[Target pointing data]

◇ ◇ ◇ ◇

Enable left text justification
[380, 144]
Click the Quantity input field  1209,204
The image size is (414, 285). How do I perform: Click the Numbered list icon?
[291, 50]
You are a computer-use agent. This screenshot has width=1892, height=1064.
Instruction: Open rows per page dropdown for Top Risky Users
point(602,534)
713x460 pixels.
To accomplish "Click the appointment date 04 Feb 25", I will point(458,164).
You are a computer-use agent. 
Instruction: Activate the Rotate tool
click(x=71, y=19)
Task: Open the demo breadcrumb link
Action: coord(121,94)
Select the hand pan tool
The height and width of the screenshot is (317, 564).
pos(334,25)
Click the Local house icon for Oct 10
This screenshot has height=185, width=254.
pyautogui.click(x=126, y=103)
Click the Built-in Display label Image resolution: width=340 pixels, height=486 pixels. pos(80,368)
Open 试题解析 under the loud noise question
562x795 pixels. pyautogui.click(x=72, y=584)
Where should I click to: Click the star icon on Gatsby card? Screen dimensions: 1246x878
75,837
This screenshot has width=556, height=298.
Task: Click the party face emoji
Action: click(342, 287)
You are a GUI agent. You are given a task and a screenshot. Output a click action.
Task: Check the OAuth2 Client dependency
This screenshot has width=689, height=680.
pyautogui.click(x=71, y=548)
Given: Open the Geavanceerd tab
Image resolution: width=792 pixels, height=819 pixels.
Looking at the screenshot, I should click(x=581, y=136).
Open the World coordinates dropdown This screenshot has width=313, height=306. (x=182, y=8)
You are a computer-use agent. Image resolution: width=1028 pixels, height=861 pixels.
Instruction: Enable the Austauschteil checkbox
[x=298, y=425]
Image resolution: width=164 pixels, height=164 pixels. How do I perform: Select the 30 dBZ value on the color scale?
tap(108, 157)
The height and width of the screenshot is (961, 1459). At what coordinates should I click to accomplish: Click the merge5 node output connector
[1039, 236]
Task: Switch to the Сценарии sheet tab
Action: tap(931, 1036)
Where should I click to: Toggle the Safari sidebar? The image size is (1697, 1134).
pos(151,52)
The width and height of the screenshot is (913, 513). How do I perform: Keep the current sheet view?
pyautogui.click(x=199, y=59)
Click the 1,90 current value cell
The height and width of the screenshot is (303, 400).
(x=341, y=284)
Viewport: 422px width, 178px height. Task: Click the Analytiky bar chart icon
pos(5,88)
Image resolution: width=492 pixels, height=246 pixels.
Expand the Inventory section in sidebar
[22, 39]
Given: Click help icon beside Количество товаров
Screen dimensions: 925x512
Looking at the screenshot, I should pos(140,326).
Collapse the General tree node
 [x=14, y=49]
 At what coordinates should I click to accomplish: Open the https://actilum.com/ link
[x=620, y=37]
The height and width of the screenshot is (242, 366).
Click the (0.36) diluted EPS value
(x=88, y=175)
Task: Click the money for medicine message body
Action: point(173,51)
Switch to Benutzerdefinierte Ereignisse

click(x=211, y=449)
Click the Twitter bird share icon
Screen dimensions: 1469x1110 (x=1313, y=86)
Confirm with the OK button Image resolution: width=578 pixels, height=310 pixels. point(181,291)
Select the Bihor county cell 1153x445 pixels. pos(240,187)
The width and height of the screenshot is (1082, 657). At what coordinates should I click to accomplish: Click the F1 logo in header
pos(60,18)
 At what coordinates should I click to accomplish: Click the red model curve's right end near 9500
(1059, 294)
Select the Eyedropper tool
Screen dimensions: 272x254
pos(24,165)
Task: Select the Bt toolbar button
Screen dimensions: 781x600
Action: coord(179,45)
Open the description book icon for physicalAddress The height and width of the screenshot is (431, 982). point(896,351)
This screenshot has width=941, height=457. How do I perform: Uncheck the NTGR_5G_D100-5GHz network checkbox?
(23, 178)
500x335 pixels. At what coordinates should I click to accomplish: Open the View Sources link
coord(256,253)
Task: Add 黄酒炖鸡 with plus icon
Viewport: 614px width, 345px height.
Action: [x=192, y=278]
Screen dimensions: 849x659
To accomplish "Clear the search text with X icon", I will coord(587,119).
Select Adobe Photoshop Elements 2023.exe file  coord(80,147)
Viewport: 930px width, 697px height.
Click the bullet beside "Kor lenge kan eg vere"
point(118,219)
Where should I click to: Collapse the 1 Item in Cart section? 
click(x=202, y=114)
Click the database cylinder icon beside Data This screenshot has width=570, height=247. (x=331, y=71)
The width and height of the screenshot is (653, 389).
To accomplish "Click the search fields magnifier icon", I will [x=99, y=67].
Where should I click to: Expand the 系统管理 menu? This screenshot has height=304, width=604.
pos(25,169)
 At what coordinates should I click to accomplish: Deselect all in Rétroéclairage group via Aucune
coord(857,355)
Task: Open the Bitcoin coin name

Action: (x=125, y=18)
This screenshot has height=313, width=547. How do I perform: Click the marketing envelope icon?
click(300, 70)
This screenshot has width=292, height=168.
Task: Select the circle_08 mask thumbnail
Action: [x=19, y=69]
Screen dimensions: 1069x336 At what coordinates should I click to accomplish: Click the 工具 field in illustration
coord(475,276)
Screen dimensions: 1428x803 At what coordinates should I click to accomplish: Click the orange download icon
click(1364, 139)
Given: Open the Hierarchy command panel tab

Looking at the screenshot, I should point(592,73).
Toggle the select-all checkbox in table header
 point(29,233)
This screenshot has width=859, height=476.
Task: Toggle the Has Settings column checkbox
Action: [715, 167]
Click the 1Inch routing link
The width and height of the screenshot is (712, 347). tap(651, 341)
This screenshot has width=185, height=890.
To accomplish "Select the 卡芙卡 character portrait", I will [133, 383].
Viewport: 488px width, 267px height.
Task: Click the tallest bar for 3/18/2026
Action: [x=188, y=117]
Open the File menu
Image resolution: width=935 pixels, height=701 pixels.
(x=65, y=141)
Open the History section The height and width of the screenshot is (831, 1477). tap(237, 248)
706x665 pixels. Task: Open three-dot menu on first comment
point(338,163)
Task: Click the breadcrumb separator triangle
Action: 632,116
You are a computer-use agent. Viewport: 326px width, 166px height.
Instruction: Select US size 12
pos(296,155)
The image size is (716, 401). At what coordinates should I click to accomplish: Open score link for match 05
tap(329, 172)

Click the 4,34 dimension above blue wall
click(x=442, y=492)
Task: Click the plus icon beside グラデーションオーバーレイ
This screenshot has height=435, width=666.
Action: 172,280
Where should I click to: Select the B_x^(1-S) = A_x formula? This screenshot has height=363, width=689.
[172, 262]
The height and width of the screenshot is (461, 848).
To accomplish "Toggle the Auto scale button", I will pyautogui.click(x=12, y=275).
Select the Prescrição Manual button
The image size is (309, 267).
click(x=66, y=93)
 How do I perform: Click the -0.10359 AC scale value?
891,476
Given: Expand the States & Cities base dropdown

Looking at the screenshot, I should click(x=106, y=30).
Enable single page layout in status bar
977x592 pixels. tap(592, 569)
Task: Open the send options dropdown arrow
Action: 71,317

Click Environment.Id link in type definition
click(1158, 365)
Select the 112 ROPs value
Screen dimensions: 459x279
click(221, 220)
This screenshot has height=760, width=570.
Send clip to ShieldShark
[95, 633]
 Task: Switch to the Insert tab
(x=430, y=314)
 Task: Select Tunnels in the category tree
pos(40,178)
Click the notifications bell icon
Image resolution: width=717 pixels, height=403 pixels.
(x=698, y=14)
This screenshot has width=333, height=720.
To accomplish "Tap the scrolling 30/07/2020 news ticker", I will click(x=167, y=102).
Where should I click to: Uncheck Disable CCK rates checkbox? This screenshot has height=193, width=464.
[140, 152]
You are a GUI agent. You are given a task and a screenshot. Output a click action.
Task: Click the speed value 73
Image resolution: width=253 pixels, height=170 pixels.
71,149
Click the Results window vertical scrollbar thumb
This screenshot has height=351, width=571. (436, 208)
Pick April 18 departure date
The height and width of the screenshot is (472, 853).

◇ ◇ ◇ ◇

## AIM OF THE EXERCISE
Rewrite all of the items above with every occurrence of "computer-use agent" replaced by "desktop automation agent", changing nothing else.

## EXERCISE RESULT
Enable left text justification
[380, 144]
Click the Quantity input field  1209,204
The image size is (414, 285). How do I perform: Click the Numbered list icon?
[291, 50]
You are a desktop automation agent. This screenshot has width=1892, height=1064.
Instruction: Open rows per page dropdown for Top Risky Users
point(602,534)
713x460 pixels.
To accomplish "Click the appointment date 04 Feb 25", I will point(458,164).
You are a desktop automation agent. 
Instruction: Activate the Rotate tool
click(x=71, y=19)
Task: Open the demo breadcrumb link
Action: coord(121,94)
Select the hand pan tool
The height and width of the screenshot is (317, 564).
pos(334,25)
Click the Local house icon for Oct 10
This screenshot has height=185, width=254.
pyautogui.click(x=126, y=103)
Click the Built-in Display label Image resolution: width=340 pixels, height=486 pixels. pos(80,368)
Open 试题解析 under the loud noise question
562x795 pixels. pyautogui.click(x=72, y=584)
Where should I click to: Click the star icon on Gatsby card? Screen dimensions: 1246x878
75,837
This screenshot has width=556, height=298.
Task: Click the party face emoji
Action: click(342, 287)
You are a GUI agent. You are given a task and a screenshot. Output a click action.
Task: Check the OAuth2 Client dependency
This screenshot has width=689, height=680.
pyautogui.click(x=71, y=548)
Given: Open the Geavanceerd tab
Image resolution: width=792 pixels, height=819 pixels.
Looking at the screenshot, I should click(x=581, y=136).
Open the World coordinates dropdown This screenshot has width=313, height=306. (x=182, y=8)
You are a desktop automation agent. Image resolution: width=1028 pixels, height=861 pixels.
Instruction: Enable the Austauschteil checkbox
[x=298, y=425]
Image resolution: width=164 pixels, height=164 pixels. How do I perform: Select the 30 dBZ value on the color scale?
tap(108, 157)
The height and width of the screenshot is (961, 1459). At what coordinates should I click to accomplish: Click the merge5 node output connector
[1039, 236]
Task: Switch to the Сценарии sheet tab
Action: tap(931, 1036)
Where should I click to: Toggle the Safari sidebar? The image size is (1697, 1134).
pos(151,52)
The width and height of the screenshot is (913, 513). How do I perform: Keep the current sheet view?
pyautogui.click(x=199, y=59)
Click the 1,90 current value cell
The height and width of the screenshot is (303, 400).
(x=341, y=284)
Viewport: 422px width, 178px height. Task: Click the Analytiky bar chart icon
pos(5,88)
Image resolution: width=492 pixels, height=246 pixels.
Expand the Inventory section in sidebar
[22, 39]
Given: Click help icon beside Количество товаров
Screen dimensions: 925x512
Looking at the screenshot, I should pos(140,326).
Collapse the General tree node
 [x=14, y=49]
 At what coordinates should I click to accomplish: Open the https://actilum.com/ link
[x=620, y=37]
The height and width of the screenshot is (242, 366).
Click the (0.36) diluted EPS value
(x=88, y=175)
Task: Click the money for medicine message body
Action: point(173,51)
Switch to Benutzerdefinierte Ereignisse

click(x=211, y=449)
Click the Twitter bird share icon
Screen dimensions: 1469x1110 (x=1313, y=86)
Confirm with the OK button Image resolution: width=578 pixels, height=310 pixels. point(181,291)
Select the Bihor county cell 1153x445 pixels. pos(240,187)
The width and height of the screenshot is (1082, 657). At what coordinates should I click to accomplish: Click the F1 logo in header
pos(60,18)
 At what coordinates should I click to accomplish: Click the red model curve's right end near 9500
(1059, 294)
Select the Eyedropper tool
Screen dimensions: 272x254
pos(24,165)
Task: Select the Bt toolbar button
Screen dimensions: 781x600
Action: coord(179,45)
Open the description book icon for physicalAddress The height and width of the screenshot is (431, 982). point(896,351)
This screenshot has width=941, height=457. How do I perform: Uncheck the NTGR_5G_D100-5GHz network checkbox?
(23, 178)
500x335 pixels. At what coordinates should I click to accomplish: Open the View Sources link
coord(256,253)
Task: Add 黄酒炖鸡 with plus icon
Viewport: 614px width, 345px height.
Action: [x=192, y=278]
Screen dimensions: 849x659
To accomplish "Clear the search text with X icon", I will coord(587,119).
Select Adobe Photoshop Elements 2023.exe file  coord(80,147)
Viewport: 930px width, 697px height.
Click the bullet beside "Kor lenge kan eg vere"
point(118,219)
Where should I click to: Collapse the 1 Item in Cart section? 
click(x=202, y=114)
Click the database cylinder icon beside Data This screenshot has width=570, height=247. (x=331, y=71)
The width and height of the screenshot is (653, 389).
To accomplish "Click the search fields magnifier icon", I will [x=99, y=67].
Where should I click to: Expand the 系统管理 menu? This screenshot has height=304, width=604.
pos(25,169)
 At what coordinates should I click to accomplish: Deselect all in Rétroéclairage group via Aucune
coord(857,355)
Task: Open the Bitcoin coin name

Action: (x=125, y=18)
This screenshot has height=313, width=547. How do I perform: Click the marketing envelope icon?
click(300, 70)
This screenshot has width=292, height=168.
Task: Select the circle_08 mask thumbnail
Action: [x=19, y=69]
Screen dimensions: 1069x336 At what coordinates should I click to accomplish: Click the 工具 field in illustration
coord(475,276)
Screen dimensions: 1428x803 At what coordinates should I click to accomplish: Click the orange download icon
click(1364, 139)
Given: Open the Hierarchy command panel tab

Looking at the screenshot, I should point(592,73).
Toggle the select-all checkbox in table header
 point(29,233)
This screenshot has width=859, height=476.
Task: Toggle the Has Settings column checkbox
Action: [715, 167]
Click the 1Inch routing link
The width and height of the screenshot is (712, 347). tap(651, 341)
This screenshot has width=185, height=890.
To accomplish "Select the 卡芙卡 character portrait", I will [133, 383].
Viewport: 488px width, 267px height.
Task: Click the tallest bar for 3/18/2026
Action: [x=188, y=117]
Open the File menu
Image resolution: width=935 pixels, height=701 pixels.
(x=65, y=141)
Open the History section The height and width of the screenshot is (831, 1477). tap(237, 248)
706x665 pixels. Task: Open three-dot menu on first comment
point(338,163)
Task: Click the breadcrumb separator triangle
Action: 632,116
You are a desktop automation agent. Viewport: 326px width, 166px height.
Instruction: Select US size 12
pos(296,155)
The image size is (716, 401). At what coordinates should I click to accomplish: Open score link for match 05
tap(329, 172)

Click the 4,34 dimension above blue wall
click(x=442, y=492)
Task: Click the plus icon beside グラデーションオーバーレイ
This screenshot has height=435, width=666.
Action: 172,280
Where should I click to: Select the B_x^(1-S) = A_x formula? This screenshot has height=363, width=689.
[172, 262]
The height and width of the screenshot is (461, 848).
To accomplish "Toggle the Auto scale button", I will pyautogui.click(x=12, y=275).
Select the Prescrição Manual button
The image size is (309, 267).
click(x=66, y=93)
 How do I perform: Click the -0.10359 AC scale value?
891,476
Given: Expand the States & Cities base dropdown

Looking at the screenshot, I should click(x=106, y=30).
Enable single page layout in status bar
977x592 pixels. tap(592, 569)
Task: Open the send options dropdown arrow
Action: 71,317

Click Environment.Id link in type definition
click(1158, 365)
Select the 112 ROPs value
Screen dimensions: 459x279
click(221, 220)
This screenshot has height=760, width=570.
Send clip to ShieldShark
[95, 633]
 Task: Switch to the Insert tab
(x=430, y=314)
 Task: Select Tunnels in the category tree
pos(40,178)
Click the notifications bell icon
Image resolution: width=717 pixels, height=403 pixels.
(x=698, y=14)
This screenshot has width=333, height=720.
To accomplish "Tap the scrolling 30/07/2020 news ticker", I will click(x=167, y=102).
Where should I click to: Uncheck Disable CCK rates checkbox? This screenshot has height=193, width=464.
[140, 152]
You are a GUI agent. You are given a task and a screenshot. Output a click action.
Task: Click the speed value 73
Image resolution: width=253 pixels, height=170 pixels.
71,149
Click the Results window vertical scrollbar thumb
This screenshot has height=351, width=571. (436, 208)
Pick April 18 departure date
The height and width of the screenshot is (472, 853).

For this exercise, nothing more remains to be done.